Abstract

Phylogenetic networks and phylogenetic trees are leaf-labelled graphs used in biology to describe evolutionary histories of species whose leaves correspond to a set of taxa in the study. Given a phylogenetic network N and a phylogenetic tree T over the same set of taxa, if one can obtain T from N by edge deletions and contractions, we say that N contains T. A fundamental problem, called the tree containment problem, is to determine if N contains T. In general networks, this problem is NP-complete, but can be solved in polynomial time when N is a normal network, a binary tree-child network, or a level-k network. Recently, Gambette, Gunawan, Labarre, Vialette and Zhang showed that it is possible to solve the problem for a more general class of networks called binary nearly stable networks. Not only that binary nearly stable networks include normal and tree-child networks, they claim that important evolution histories also match this generalization.

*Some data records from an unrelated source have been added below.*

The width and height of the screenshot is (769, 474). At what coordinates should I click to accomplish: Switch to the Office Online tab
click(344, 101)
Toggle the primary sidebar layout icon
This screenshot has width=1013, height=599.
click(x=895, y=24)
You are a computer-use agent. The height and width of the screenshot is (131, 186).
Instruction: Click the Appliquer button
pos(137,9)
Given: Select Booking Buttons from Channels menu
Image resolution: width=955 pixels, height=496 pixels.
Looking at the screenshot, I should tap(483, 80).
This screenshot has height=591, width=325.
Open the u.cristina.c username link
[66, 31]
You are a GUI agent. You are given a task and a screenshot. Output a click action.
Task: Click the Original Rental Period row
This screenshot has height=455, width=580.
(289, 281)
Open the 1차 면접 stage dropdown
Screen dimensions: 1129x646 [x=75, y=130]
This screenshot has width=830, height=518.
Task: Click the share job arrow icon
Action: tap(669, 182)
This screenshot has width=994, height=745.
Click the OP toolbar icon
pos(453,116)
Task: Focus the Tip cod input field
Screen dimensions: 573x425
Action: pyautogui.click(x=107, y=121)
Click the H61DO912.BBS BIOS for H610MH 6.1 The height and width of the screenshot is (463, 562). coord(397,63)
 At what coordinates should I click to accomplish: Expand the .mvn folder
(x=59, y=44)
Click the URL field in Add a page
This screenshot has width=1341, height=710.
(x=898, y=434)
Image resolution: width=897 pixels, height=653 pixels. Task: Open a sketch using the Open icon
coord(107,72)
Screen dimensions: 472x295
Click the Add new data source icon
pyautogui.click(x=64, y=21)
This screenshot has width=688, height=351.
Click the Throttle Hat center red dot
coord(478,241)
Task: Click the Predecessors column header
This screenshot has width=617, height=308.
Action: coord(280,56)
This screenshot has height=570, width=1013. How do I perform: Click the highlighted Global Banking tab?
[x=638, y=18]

Their algorithm is also more efficient than previous algorithms as it runs in time O(n2) where n is the number of taxa. This paper presents a faster O(n log n) algorithm. We obtain this improvement from a simple observation that the iterative algorithm of Gambette et al. only performs very local modifications of the networks. Our algorithm employs elementary data structures to dynamically maintain certain internal data structures used in their algorithm instead of recomputing at every iteration.